*Records from a dataset*.
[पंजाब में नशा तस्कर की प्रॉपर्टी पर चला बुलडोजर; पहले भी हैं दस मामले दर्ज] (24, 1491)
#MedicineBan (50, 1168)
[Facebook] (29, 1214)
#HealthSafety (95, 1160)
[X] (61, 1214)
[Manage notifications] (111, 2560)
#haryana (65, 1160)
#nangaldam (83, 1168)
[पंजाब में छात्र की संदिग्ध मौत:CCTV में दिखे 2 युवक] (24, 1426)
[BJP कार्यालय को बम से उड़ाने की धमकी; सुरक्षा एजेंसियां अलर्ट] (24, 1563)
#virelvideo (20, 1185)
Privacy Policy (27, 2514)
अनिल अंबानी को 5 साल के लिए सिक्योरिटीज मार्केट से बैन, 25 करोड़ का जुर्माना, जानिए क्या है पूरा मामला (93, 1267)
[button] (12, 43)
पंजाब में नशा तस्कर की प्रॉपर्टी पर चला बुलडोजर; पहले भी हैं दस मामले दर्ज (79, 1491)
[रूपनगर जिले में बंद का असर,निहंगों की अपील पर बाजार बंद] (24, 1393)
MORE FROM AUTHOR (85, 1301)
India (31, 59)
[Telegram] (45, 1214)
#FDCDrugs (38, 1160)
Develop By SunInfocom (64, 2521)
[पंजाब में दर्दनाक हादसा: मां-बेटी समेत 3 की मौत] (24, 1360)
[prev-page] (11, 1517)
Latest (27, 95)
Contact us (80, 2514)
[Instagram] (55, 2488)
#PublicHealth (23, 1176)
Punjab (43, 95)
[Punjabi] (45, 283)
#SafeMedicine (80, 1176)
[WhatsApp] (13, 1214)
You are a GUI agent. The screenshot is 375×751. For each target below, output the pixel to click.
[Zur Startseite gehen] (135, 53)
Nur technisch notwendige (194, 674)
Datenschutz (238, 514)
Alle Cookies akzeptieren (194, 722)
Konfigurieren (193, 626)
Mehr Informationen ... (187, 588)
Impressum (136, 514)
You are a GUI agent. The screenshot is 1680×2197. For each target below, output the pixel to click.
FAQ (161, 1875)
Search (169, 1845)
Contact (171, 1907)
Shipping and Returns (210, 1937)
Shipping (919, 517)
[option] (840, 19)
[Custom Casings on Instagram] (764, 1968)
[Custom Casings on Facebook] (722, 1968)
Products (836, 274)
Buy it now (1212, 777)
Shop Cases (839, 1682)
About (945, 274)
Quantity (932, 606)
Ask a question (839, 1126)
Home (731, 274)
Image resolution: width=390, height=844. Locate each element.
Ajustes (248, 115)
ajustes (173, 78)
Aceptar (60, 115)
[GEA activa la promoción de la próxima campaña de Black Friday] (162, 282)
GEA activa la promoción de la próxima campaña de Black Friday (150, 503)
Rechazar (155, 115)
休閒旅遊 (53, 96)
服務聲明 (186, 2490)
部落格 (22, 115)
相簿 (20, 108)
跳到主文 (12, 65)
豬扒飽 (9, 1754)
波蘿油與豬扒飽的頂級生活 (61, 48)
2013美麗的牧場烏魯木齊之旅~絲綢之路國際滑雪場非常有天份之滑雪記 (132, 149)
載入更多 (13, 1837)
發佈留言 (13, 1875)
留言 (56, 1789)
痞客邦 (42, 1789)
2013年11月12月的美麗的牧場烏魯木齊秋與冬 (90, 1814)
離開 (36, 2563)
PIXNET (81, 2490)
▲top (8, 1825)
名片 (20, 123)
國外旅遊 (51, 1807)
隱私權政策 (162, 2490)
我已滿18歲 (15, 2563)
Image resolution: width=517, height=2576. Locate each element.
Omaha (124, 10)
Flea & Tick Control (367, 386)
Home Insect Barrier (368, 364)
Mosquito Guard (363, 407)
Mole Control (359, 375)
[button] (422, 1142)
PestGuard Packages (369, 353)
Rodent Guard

*Task details*. From the records above, copy out the line with "Contact (171, 1907)", the line with "About (945, 274)", and every line between them, word for word.

*Expected output*.
Contact (171, 1907)
Shipping and Returns (210, 1937)
Shipping (919, 517)
[option] (840, 19)
[Custom Casings on Instagram] (764, 1968)
[Custom Casings on Facebook] (722, 1968)
Products (836, 274)
Buy it now (1212, 777)
Shop Cases (839, 1682)
About (945, 274)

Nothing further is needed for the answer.